Document source:
La proposition de loi considère que la normalisation est, également, la participation aux événements, activités, rencontres, foires et concours politiques, économiques, scientifiques, culturels, artistiques et sportifs organisés sur le territoire palestinien occupé ou contrôlé par l'entité sioniste. Encore une fois, le document fait preuve d'un manque flagrant de cohérence et d'un texte plus proche d'un discours politique que d'une proposition de loi. Imaginons un concours organisé par une association ou une ONG palestinienne et s'opposant à Israël et à la colonisation ! Y participer serait un crime ? Et si le concours en question porte sur la rédaction de poèmes, de livres, de textes faisant l'éloge de la cause palestinienne, il nous faudra malgré cela sanctionner la personne qui y avait participé. Et si par malheur, l'entité sioniste élargissait ses colonies et s'emparait d'une partie de Gaza ou de la Cisjordanie ? Devrions-nous renoncer à ces zones et les abandonner ? S'y rendre doit être sanctionné ? La réponse, selon la proposition de loi, est oui ! Encore une fois, le texte prévoit des peines allant de deux à cinq ans d'emprisonnement en plus d'amendes de dix à cent mille dinars.
Ce qui est encore plus surprenant est le fait que la commission des droits et des libertés ait décidé de modifier les peines proposées dans le premier draft. Les membres de la commission parlementaire ont convenu d'alourdir davantage les peines. La normalisation pourrait conduire à l'emprisonnement à vie. Réagissant à la chose lors d'un passage médiatique du 25 octobre 2023, le secrétaire général d'Attayar, Nabil Hajji a pointé du doigt l'absurdité et les défaillances multiples de ce texte. Plusieurs situations sont envisageables. Le secrétaire général d'Attayar, Nabil Hajji a pointé du doigt la chose. Il a, aussi, évoqué l'exemple des Tunisiens détenteurs de la nationalité israélienne et s'est interrogé sur leur situation en cas d'adoption de cette proposition de loi. « Nous avons des Tunisiens qui ont la nationalité israélienne. Arrêtons cette hypocrisie. Ces gens visitent La Ghriba... les Arabes de 1948 sont israéliens et que l'Autorité palestinienne, elle-même normalise avec Israël », s'est-il exclamé. La question de la normalisation doit se limiter aux institutions de l'Etat. D'après lui, un joueur de football acquis par un club de football étranger possédant un joueur israélien risque la prison à vie. Nabil Hajji a conclu que la loi était d'une nature répressive et cherchait à punir les Tunisiens au lieu d'encercler Israël et de l'isoler. Il a expliqué que des sujets d'une telle sensibilité devaient être débattus dans le cadre d'une approche sereine et posée. Il ne faut pas se ruer vers la mise en place de sanctions et délaisser l'art de bien rédiger une loi. Le leader d'Attayar a considéré que la Tunisie ne devait pas normaliser avec l'entité sioniste. Mais, l'élaboration de cette loi doit avoir lieu dans le cadre d'un échange et d'un dialogue garantissant la participation de toutes les parties concernées, à savoir, la société civile et les ministères tels que celui des Affaires étrangères qui n'a pas été consulté.

Extrait source:
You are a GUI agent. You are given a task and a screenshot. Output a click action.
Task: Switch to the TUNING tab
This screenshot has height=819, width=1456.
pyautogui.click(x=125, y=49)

Série d'exercices:
(1) D'après l'article sur la proposition de loi contre la normalisation, répondez aux questions suivantes.
(a) Quelles peines d'emprisonnement et quelles amendes le texte prévoit-il pour la participation aux événements organisés sur le territoire occupé ou contrôlé par l'entité sioniste ?
(b) À quelle date Nabil Hajji a-t-il réagi lors d'un passage médiatique ?
(c) Quel ministère n'a pas été consulté ?
(2) Indiquez si chaque affirmation concorde avec l'article sur la proposition de loi contre la normalisation.
(a) La commission des droits et des libertés a allégé les peines proposées dans le premier draft.
(b) Nabil Hajji considère que la Tunisie ne doit pas normaliser avec l'entité sioniste.
(c) Selon Nabil Hajji, un joueur de football acquis par un club étranger possédant un joueur israélien ne risque qu'une amende.
(3) Poursuivez l'article sur la proposition de loi contre la normalisation à partir de sa dernière phrase.
Les lignes n'interviennent d'aucune manière ici.

Réponses par exercice:
(1)
(a) De deux à cinq ans d'emprisonnement, en plus d'amendes de dix à cent mille dinars.
(b) Le 25 octobre 2023.
(c) Le ministère des Affaires étrangères.

(2)
(a) Non : « Les membres de la commission parlementaire ont convenu d'alourdir davantage les peines. »
(b) Oui : « Le leader d'Attayar a considéré que la Tunisie ne devait pas normaliser avec l'entité sioniste. »
(c) Non : « un joueur de football acquis par un club de football étranger possédant un joueur israélien risque la prison à vie »

(3)
En effet, l'adoption de cette proposition de loi par la commission des droits et des libertés a témoigné d'un manque flagrant de sagesse si ce n'est pour dire qu'elle a reflété un amateurisme sans précédent. Adopter un tel texte peut être une source de fierté. Il reflétera l'attachement historique de la Tunisie à la cause palestinienne. Néanmoins, nous devons garder la tête froide. Il nous faut étudier l'impact de cette loi sur la Tunisie et l'étudier en évitant le populisme. S'opposer à l'injustice ne peut être que légitime et soutenu. Mais, se ruer vers l'inconnu et élaborer des textes de loi sans prendre la peine de consulter, non pas l'opposition ou la société civile, mais les autres institutions de l'Etat, notamment le gouvernement et ses membres ne peut que nous mener vers une situation désastreuse.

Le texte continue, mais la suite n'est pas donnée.